Rev 36: Allow writing negative offsets. Turns out not to actually compress better. in http://bazaar.launchpad.net/%7Ebzr/bzr-groupcompress/trunk

Wed Feb 18 22:14:43 GMT 2009

At http://bazaar.launchpad.net/%7Ebzr/bzr-groupcompress/trunk

------------------------------------------------------------
revno: 36
revision-id: john at arbash-meinel.com-20090218221422-tsu9pw3gmdrovqes
parent: john at arbash-meinel.com-20090218204046-yyqr5q4tza4v4xug
committer: John Arbash Meinel <john at arbash-meinel.com>
branch nick: trunk
timestamp: Wed 2009-02-18 16:14:22 -0600
message:
  Allow writing negative offsets. Turns out not to actually compress better.
  After zlib compression, negative offsets are a loss.

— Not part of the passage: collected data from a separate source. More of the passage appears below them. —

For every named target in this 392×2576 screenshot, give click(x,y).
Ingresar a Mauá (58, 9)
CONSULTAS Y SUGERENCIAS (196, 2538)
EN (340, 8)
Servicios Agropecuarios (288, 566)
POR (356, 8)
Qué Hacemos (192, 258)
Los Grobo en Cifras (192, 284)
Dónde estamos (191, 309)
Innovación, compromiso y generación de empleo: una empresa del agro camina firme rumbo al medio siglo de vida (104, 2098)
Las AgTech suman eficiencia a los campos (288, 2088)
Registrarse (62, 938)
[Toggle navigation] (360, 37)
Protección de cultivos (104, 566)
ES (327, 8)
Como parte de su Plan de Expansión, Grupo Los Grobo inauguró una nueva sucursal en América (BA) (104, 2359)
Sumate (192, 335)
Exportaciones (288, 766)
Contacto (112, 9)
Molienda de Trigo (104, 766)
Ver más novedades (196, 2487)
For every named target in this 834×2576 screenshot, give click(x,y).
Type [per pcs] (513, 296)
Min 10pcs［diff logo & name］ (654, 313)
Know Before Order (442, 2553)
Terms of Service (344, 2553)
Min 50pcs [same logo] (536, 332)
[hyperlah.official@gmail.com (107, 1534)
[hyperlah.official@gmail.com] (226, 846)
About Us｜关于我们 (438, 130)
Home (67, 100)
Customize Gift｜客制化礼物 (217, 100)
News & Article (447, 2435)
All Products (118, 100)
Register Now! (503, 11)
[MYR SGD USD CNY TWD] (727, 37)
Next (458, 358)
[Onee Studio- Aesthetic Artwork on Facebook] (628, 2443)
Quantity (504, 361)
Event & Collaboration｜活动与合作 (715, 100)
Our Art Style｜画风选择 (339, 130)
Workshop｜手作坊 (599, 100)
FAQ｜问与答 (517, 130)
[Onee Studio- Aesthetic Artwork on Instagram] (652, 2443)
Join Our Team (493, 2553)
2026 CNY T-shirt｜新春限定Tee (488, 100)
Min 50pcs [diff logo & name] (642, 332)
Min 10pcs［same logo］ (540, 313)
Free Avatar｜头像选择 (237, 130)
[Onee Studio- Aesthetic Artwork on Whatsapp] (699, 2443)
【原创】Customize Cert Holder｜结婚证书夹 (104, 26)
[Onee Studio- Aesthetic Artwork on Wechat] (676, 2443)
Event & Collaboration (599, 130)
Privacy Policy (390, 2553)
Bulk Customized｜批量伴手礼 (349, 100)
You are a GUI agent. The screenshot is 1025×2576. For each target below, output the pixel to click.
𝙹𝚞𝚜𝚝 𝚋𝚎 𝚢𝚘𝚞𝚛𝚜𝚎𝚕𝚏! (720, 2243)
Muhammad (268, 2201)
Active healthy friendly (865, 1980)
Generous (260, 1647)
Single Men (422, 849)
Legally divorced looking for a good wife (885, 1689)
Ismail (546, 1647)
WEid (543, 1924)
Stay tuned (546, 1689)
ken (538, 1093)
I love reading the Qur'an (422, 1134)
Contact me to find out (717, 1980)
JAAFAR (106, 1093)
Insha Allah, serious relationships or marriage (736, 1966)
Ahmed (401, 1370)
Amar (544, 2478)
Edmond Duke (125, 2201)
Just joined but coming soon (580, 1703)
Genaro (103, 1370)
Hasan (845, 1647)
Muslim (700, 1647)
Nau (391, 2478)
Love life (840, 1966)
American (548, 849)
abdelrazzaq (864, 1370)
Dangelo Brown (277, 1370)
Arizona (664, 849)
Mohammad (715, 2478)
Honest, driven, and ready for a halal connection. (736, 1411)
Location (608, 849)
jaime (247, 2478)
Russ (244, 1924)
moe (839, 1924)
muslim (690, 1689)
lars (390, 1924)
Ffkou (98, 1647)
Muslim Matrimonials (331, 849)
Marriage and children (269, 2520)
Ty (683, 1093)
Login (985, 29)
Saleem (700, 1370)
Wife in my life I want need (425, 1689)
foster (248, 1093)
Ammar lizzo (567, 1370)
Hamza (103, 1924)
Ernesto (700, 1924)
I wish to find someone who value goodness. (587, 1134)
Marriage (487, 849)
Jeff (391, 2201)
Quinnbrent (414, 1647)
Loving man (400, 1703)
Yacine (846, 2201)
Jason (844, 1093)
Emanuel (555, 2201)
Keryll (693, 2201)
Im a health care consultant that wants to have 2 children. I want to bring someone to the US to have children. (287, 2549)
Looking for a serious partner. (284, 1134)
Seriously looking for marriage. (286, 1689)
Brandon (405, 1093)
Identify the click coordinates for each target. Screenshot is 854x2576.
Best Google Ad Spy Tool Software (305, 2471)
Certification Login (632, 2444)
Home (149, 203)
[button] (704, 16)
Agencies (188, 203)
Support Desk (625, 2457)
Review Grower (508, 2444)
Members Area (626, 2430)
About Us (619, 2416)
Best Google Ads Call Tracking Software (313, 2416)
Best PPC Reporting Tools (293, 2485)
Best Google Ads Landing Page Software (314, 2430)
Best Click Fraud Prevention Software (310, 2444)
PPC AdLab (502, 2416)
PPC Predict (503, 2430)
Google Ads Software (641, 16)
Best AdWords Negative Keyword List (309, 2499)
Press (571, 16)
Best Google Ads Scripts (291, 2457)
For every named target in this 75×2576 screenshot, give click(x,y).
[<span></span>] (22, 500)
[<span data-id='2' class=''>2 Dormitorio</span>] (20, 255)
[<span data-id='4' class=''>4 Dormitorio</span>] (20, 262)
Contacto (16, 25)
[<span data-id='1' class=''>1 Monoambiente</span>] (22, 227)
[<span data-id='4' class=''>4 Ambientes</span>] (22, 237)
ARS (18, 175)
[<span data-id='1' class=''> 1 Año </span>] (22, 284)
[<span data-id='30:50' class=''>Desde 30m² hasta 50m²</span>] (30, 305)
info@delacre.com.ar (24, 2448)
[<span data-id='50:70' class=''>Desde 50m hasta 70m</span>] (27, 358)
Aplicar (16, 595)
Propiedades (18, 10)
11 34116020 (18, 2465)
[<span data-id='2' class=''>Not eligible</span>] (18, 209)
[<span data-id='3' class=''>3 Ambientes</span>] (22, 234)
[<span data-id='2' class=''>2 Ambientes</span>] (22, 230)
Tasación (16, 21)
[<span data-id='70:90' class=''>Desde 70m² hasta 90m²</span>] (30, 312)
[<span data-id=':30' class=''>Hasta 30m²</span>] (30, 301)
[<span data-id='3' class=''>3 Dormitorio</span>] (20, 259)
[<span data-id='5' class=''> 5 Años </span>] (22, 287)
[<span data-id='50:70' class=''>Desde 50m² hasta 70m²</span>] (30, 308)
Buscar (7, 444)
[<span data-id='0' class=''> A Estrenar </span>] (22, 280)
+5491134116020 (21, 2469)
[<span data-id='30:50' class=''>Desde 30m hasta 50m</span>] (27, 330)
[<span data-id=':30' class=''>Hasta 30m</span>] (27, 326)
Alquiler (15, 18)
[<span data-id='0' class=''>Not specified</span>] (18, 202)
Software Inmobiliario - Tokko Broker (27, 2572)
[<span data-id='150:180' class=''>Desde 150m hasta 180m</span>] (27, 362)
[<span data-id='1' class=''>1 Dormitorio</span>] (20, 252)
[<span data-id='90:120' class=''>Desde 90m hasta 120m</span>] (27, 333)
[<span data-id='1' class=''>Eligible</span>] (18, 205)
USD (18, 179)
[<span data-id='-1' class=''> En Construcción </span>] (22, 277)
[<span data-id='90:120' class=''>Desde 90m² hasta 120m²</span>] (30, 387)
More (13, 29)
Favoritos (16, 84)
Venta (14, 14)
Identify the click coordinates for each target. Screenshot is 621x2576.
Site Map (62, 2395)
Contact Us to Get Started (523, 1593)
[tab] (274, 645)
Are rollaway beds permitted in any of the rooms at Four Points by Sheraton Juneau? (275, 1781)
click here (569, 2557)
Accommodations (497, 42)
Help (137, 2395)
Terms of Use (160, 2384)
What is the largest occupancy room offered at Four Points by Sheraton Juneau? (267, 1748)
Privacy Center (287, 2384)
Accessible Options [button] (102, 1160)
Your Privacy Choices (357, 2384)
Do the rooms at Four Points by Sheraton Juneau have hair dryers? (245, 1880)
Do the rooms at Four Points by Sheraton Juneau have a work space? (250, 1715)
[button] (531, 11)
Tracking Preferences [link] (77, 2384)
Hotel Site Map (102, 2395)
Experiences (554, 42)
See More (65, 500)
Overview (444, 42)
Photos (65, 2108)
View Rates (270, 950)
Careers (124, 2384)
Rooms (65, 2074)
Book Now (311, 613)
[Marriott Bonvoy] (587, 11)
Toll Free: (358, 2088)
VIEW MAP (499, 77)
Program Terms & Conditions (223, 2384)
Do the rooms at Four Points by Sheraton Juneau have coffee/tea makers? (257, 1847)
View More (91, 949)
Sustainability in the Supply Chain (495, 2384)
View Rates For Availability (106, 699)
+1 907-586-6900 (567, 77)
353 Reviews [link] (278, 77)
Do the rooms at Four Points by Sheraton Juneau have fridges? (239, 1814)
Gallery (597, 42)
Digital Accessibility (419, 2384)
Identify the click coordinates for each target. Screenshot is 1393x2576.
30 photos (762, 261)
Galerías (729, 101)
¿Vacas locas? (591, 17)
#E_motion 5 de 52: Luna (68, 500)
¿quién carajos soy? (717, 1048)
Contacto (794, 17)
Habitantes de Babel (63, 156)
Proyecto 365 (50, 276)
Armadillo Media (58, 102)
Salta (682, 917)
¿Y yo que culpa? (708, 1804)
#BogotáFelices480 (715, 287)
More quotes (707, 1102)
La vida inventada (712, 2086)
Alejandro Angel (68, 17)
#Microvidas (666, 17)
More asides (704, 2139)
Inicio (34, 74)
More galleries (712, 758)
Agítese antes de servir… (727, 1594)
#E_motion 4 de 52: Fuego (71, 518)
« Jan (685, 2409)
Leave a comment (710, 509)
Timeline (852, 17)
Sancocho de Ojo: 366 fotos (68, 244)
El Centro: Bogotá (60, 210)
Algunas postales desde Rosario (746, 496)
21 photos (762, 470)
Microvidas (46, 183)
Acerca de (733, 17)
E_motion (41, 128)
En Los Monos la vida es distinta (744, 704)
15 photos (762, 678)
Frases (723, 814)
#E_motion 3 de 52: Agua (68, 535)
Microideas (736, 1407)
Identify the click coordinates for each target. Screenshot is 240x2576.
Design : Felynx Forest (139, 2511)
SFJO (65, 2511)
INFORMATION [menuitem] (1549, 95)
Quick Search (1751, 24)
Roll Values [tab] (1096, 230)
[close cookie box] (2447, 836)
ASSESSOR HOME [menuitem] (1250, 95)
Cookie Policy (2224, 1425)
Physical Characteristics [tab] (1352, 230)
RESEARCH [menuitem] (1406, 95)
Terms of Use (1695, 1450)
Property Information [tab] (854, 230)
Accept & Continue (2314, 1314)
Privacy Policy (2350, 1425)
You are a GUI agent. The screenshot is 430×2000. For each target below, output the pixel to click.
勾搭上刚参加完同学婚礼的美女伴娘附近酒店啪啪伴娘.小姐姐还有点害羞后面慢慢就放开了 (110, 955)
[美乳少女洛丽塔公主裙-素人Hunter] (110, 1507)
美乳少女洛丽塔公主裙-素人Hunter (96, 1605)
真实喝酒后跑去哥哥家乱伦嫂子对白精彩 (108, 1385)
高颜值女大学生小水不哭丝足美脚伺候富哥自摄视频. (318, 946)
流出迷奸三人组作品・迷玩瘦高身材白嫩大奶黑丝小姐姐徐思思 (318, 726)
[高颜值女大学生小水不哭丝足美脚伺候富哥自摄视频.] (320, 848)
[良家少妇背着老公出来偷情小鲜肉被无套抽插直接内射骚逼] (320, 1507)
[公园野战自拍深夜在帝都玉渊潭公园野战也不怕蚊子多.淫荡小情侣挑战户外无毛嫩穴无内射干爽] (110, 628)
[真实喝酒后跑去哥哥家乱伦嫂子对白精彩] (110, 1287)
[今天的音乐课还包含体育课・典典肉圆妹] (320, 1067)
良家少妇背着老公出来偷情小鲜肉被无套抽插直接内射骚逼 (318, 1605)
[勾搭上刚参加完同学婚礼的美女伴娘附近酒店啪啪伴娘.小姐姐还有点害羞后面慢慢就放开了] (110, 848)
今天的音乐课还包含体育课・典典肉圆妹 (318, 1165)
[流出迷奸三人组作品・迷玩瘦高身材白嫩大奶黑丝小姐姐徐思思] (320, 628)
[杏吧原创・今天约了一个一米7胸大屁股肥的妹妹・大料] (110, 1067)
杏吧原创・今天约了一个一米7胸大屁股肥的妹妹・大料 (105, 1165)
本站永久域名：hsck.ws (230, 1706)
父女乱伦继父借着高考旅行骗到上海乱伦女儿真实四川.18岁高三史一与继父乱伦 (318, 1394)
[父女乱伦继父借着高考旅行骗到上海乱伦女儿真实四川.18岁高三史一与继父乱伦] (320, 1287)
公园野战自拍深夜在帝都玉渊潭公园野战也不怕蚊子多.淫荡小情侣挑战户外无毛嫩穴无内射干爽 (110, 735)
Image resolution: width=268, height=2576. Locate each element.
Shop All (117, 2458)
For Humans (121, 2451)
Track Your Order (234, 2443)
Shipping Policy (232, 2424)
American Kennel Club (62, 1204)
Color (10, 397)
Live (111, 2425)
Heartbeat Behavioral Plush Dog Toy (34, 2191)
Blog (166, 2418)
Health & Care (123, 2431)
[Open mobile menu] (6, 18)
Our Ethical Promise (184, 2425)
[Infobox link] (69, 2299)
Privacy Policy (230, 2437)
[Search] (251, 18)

Presumably because there is
  redundancy that zlib can factor out from bytes-since-start.
-------------- next part --------------
=== modified file 'groupcompress.py'

--- a/groupcompress.py	2009-02-17 22:17:24 +0000
+++ b/groupcompress.py	2009-02-18 22:14:22 +0000
@@ -53,6 +53,8 @@
     )
 
 
+total_copy_neg = 0
+
 def parse(line_list):
     result = []
     lines = iter(line_list)
@@ -75,7 +77,7 @@
             result.append((op, None, numbers[0], contents))
     return label, sha1, result
 
-def apply_delta(basis, delta):
+def apply_delta(basis, delta, delta_bytes_start):
     """Apply delta to this object to become new_version_id."""
     lines = []
     last_offset = 0
@@ -83,6 +85,8 @@
     # start, end refer to offsets in basis
     for op, start, count, delta_lines in delta:
         if op == 'c':
+            if start < 0:
+                start = delta_bytes_start + start
             lines.append(basis[start:start+count])
         else:
             lines.extend(delta_lines)
@@ -237,7 +241,14 @@
             else:
                 start_byte = self.line_offsets[copy_start - 1]
             bytes = stop_byte - start_byte
+            neg_offset = start_byte - self.endpoint
             copy_control_instruction = "c,%d,%d\n" % (start_byte, bytes)
+            assert neg_offset < 0
+            copy_neg = "c,%d,%d\n" % (neg_offset, bytes)
+            if len(copy_neg) < len(copy_control_instruction):
+                global total_copy_neg
+                total_copy_neg += len(copy_neg) - len(copy_control_instruction)
+                # copy_control_instruction = copy_neg
             if (bytes + len(insert_instruction) >
                 len(copy_control_instruction)):
                 new_lines.append(copy_control_instruction)
@@ -519,7 +530,7 @@
                 label, sha1, delta = parse(delta_lines)
                 if label != key:
                     raise AssertionError("wrong key: %r, wanted %r" % (label, key))
-                lines = apply_delta(plain, delta)
+                lines = apply_delta(plain, delta, index_memo[3])
             yield ChunkedContentFactory(key, parents, sha1, lines)
 
     def get_sha1s(self, keys):
@@ -578,6 +589,7 @@
             nodes = []
             for key, reads, refs in keys_to_add:
                 nodes.append((key, "%d %d %s" % (start, length, reads), refs))
+            print '\ntotal neg %s' % (total_copy_neg,)
             self._index.add_records(nodes, random_id=random_id)
         for record in stream:
             # Raise an error when a record is missing.